Interview: London CDO Blackwell on why the capital must be ‘visionary, but pragmatic’

Two weeks on from the publication of the strategy to make London the world’s smartest city, the capital’s chief digital officer Theo Blackwell talks PublicTechnology through the plan and the key challenges ahead

Credit: GLA

“A typical London borough provides something like 650 services,” according to Theo Blackwell, the capital’s chief digital officer.
 
Considering that London is home to 32 borough councils – plus the City of London Corporation – that equates to a citywide total of more than 20,000 individual service-delivery teams. Which adds up to a pretty hefty digital-transformation remit for former Camden councillor Blackwell (pictured above) – London’s first-ever chief digital officer.

Each of those borough councils itself serves a city-sized citizenry. The least populous borough, Kensington and Chelsea, is a little bigger than Oxford. Croydon’s total of more than 370,000 inhabitants is almost 30,000 more than Cardiff.

London also has almost 50 secondary- and emergency-care 50 NHS trusts, and a clinical commissioning group for each of the 32 boroughs. 

The citywide Greater London Authority – at the head of which is directly elected mayor Sadiq Khan – oversees London’s public transport, policing, economy, and fire and rescue services.

Boroughs will be motivated by different things. Some will be interested in air quality data, some will be interested in planning tall buildings. We need to roll with the punches, rather than saying to boroughs ‘here are the use cases’.

Since arriving at City Hall in August 2017, Blackwell has been charged with creating a plan to help guide all of London’s public-sector entities in the development and deployment of smart-city technology and digital public services.

That plan – dubbed Smarter London Together – was published earlier this month. The document lays out five key “missions”: more user-designed services; strike a new deal for city data; world-class connectivity and smarter streets; enhance digital capability and skills; and improve citywide collaboration.

At this week’s Public Sector Show in London, PublicTechnology caught up with Blackwell to discuss the potential impact of his digitisation and smart-city agenda, and the key challenges it faces.

PublicTechnology: To what extent has your plan got the necessary buy-in from the borough councils, NHS trusts, and other public-sector entities across London?
Theo Blackwell: 
We are in the early days. But we have a new Smarter London Together roadmap, which was published on 12 June. The plan sets out our ambitions for London – in a recognisable form for all local authorities – what we want from them in service design, data sharing, in helping us with the skills investment, and being behind us when we create vehicles to collaborate better and more effectively. In the past, we have either done that in an ad hoc fashion – which has sometimes worked, and sometimes not worked. Or we have had initiatives that stop at a certain point. I think we need a new approach. We need to create the foundations to do that in a way that is both less ad hocery and less formal [than in the past].


£15,000
Potential funding available for technology firms through the Civic Innovation Challenge to test solutions to the city’s challenges

34
Number of local authorities in operation in London, including 32 borough councils, the City of London Corporation, and the citywide Greater London Authority

750
Number of data sets in the GLA’s London DataStore, including information on things such as flight paths and school places

£7m
Amount invested by mayor Sadiq Khan in a programme to boost digital skills and education among women and BAME Londoners

48
Number of NHS trusts in London, including 39 hospitals and acute specialist healthcare providers, eight mental health trusts, and the London Ambulance Service


What can be done at a GLA level to promote things like design templates?
We want to promote the [Local Government Digital] Service Standard, that is the number-one point in our roadmap. We have also created the London Office of Data Analytics, using the Information Sharing Gateway model that was developed in Lancashire and Cumbria. We haven’t created it – we are taking on board something that works already. There is also the London Office for Technology and Innovation that we will create, and that will bring together the boroughs that want to be brought together to create common standards. That model is based on the Scottish Digital Office. In London we are visionary, but we are also quite pragmatic – we will take what works somewhere else and adapt it or copy it.

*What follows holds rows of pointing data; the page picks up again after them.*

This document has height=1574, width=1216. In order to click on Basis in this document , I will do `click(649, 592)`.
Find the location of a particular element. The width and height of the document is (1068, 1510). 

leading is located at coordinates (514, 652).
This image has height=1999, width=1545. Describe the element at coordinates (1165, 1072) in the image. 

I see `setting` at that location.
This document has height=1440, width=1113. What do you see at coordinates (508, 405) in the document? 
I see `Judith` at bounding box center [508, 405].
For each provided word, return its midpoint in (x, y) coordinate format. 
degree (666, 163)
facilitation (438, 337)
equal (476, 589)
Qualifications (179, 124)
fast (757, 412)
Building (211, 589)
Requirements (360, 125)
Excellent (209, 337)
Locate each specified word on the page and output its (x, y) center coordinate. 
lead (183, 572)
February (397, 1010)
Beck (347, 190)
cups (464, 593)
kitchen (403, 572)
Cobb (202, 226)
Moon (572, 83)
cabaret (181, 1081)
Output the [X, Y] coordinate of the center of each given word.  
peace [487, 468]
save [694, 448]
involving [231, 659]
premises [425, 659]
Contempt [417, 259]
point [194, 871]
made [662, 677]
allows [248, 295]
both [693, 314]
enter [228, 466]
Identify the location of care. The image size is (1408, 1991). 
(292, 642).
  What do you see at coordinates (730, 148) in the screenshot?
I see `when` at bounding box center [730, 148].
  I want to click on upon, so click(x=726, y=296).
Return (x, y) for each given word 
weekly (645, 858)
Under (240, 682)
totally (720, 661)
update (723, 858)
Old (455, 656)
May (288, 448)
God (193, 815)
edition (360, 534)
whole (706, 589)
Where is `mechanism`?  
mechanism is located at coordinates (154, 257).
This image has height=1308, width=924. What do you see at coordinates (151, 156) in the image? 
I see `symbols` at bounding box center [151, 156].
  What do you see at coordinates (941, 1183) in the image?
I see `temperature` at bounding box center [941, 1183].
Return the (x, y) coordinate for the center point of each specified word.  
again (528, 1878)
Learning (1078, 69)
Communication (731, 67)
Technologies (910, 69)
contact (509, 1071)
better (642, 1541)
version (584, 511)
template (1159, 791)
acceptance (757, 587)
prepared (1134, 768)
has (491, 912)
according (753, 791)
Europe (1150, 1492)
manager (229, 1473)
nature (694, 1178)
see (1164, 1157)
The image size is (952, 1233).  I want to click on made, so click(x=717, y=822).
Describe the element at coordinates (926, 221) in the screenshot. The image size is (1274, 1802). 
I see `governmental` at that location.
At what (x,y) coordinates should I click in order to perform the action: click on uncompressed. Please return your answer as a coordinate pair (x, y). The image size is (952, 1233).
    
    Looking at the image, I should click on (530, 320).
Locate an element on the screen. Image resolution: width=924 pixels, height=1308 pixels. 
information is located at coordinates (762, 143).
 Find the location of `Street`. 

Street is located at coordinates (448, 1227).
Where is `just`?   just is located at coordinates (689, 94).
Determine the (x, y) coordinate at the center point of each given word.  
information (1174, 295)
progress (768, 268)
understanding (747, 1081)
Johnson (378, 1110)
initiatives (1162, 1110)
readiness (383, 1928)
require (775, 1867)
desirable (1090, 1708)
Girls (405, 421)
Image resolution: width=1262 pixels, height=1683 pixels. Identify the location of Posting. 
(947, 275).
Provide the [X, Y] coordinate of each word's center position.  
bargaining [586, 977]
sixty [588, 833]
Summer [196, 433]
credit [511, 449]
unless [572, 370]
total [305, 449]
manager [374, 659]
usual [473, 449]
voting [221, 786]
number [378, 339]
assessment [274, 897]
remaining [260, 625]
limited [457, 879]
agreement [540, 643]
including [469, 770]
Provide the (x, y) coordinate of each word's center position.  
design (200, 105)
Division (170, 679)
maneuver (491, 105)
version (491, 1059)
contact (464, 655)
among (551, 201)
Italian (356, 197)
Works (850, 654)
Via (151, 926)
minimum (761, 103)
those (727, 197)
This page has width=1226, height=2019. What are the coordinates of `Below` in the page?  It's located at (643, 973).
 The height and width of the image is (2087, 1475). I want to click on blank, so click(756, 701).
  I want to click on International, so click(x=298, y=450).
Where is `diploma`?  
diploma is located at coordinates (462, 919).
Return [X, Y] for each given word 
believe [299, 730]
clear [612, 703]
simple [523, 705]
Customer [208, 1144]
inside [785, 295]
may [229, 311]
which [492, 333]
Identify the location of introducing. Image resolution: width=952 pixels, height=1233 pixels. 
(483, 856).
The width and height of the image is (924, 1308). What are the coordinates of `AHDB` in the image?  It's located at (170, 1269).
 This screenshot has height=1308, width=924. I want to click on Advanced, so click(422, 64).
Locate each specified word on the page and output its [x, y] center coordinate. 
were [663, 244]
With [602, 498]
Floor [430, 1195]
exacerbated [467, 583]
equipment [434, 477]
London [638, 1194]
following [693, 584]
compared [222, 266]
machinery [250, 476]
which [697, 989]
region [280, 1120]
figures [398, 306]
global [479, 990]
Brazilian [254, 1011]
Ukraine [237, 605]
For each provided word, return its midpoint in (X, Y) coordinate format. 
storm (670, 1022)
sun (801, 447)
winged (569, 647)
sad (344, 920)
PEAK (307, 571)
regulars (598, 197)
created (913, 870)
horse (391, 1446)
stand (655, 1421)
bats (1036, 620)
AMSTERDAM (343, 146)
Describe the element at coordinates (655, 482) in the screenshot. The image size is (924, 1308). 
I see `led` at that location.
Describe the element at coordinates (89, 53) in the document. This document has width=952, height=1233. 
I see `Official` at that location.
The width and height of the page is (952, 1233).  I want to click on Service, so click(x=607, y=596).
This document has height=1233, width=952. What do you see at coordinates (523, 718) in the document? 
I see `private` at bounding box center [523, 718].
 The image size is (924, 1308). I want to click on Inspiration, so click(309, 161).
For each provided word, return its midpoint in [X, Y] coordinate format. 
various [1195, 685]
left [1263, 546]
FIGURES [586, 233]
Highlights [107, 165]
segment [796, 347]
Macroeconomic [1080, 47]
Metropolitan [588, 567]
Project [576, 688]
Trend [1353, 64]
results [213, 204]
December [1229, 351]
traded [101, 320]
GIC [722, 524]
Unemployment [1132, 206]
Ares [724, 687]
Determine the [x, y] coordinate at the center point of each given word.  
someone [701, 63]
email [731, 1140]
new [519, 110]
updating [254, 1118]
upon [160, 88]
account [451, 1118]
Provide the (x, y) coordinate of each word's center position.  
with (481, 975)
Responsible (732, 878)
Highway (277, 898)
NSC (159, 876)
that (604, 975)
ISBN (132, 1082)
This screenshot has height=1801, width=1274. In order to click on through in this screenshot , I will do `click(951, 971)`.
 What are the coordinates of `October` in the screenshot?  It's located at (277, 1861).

What about those boroughs that aren’t yet ready to be brought together?
They can always join us. We want to create a structure where more people can join us if they want to do so, and if they are willing to put the investment in – [which is about] investing in their own people, investing in people who are digital leaders. A lot of authorities are also still in long-term contracts with big providers. 

How big are the challenges – either technical, procedural, or cultural – that still stand in the way of better use of data, and better data sharing?
One of the challenges we have across UK local government is that in the unit of delivery – the borough, by and large – people have not been convinced by the case for data. Because when you operate with data from 250,000 people, that might be seen as too small. But once you have got combinations of boroughs doing things together, when you get 750,000 to a million people… then you can seize the benefits of scale. We will also equip them with some productivity tools that they haven’t had before.

So, do you think it is more likely we will see three or four neighbouring boroughs working together on initiatives, rather than a big pan-London programme of data sharing?
[Different] things will motivate some boroughs more than others. Some will be interested in air quality, some will be interested in planning tall buildings [for example]. We need to roll with the punches, rather than saying to boroughs ‘here are the use cases’.